| WORK INSTRUCTIONS |
Please retype the entries exactly as they stand, leaving out any pictures.

| MATERIAL FOR THE TASK |
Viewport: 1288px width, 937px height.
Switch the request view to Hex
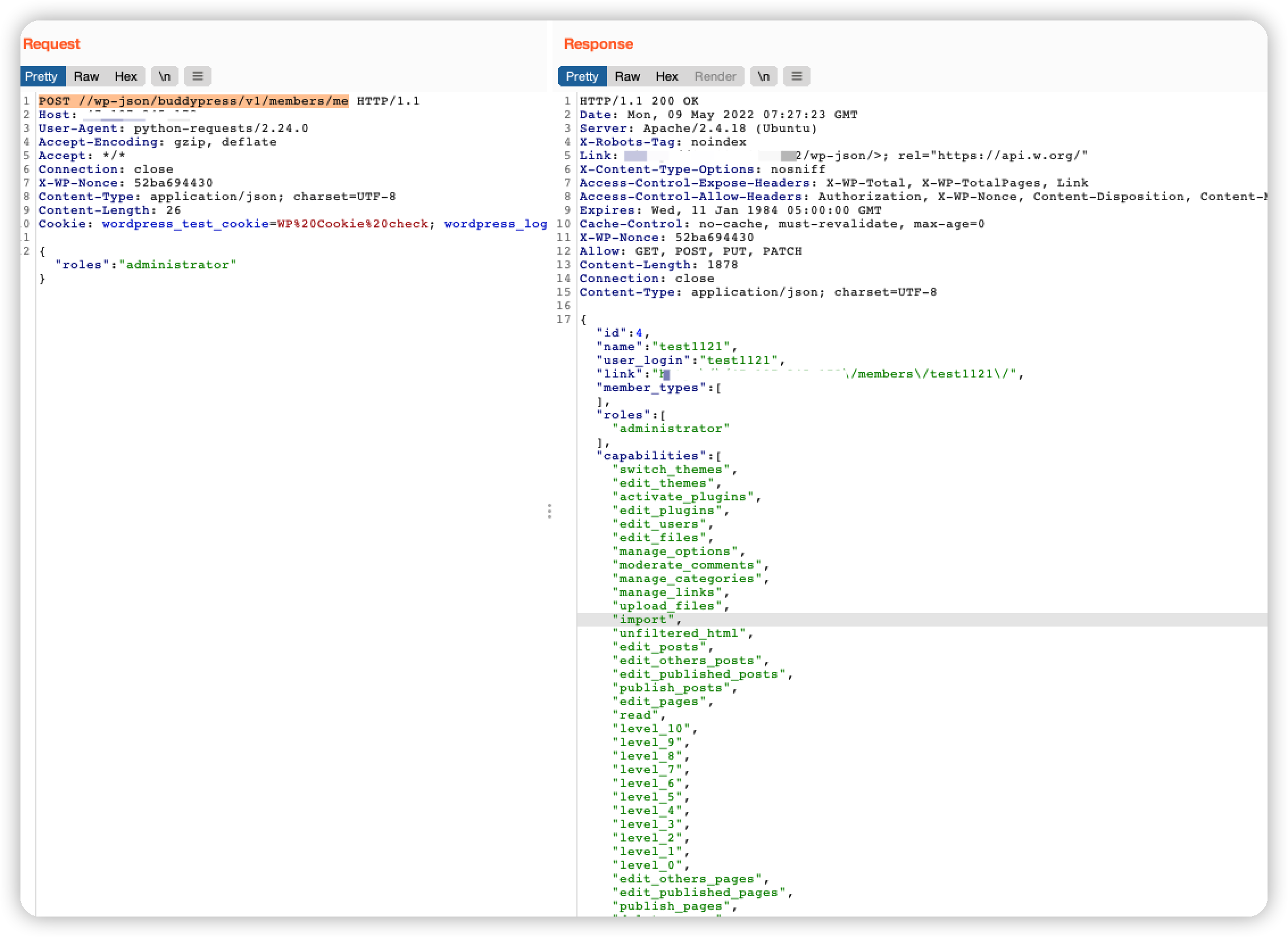[126, 76]
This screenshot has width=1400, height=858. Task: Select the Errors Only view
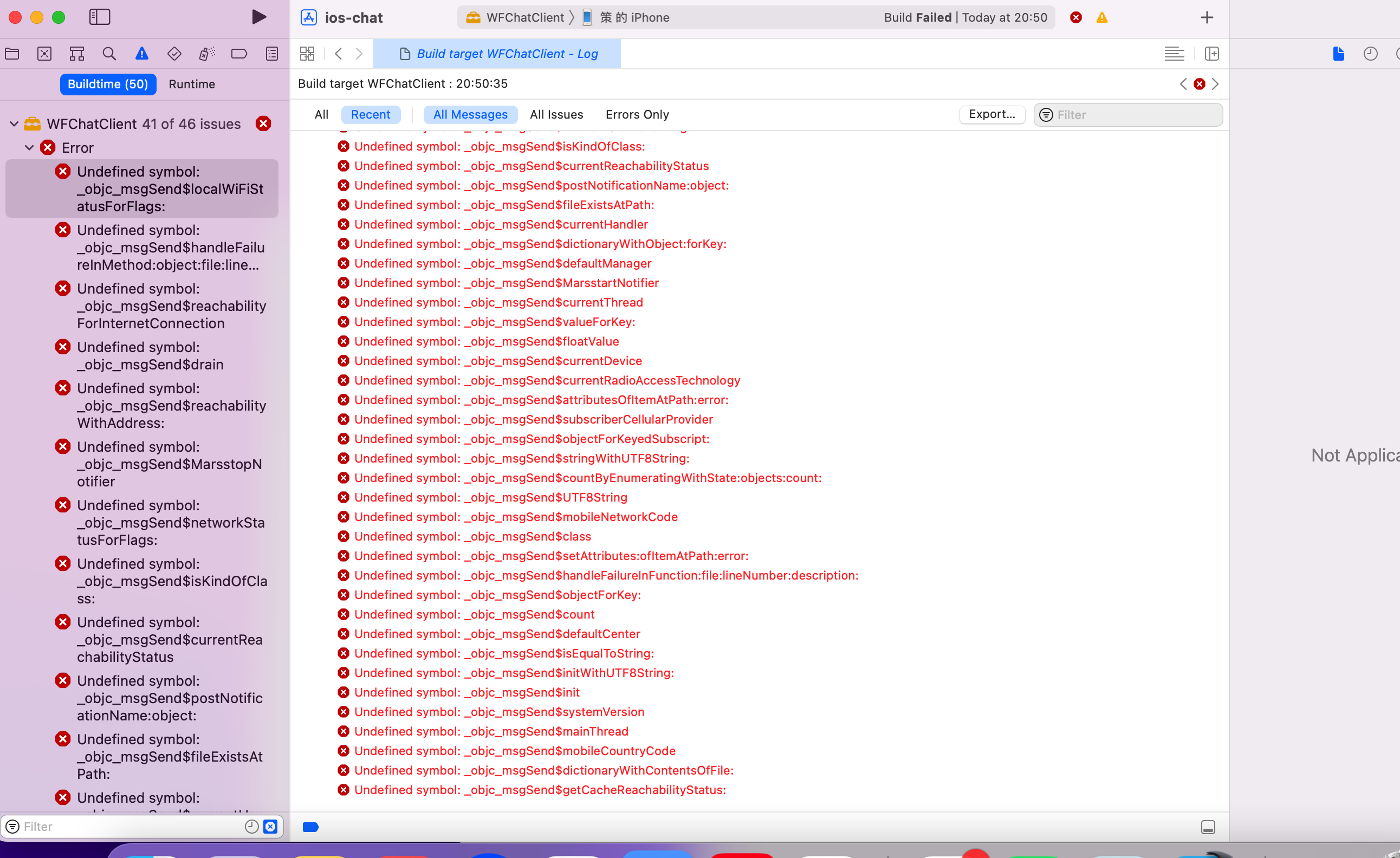(637, 114)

| OUTPUT OF THE EXERCISE |
Viewport: 1288px width, 937px height.
Switch the request view to Hex
[126, 76]
This screenshot has width=1400, height=858. Task: Select the Errors Only view
(637, 114)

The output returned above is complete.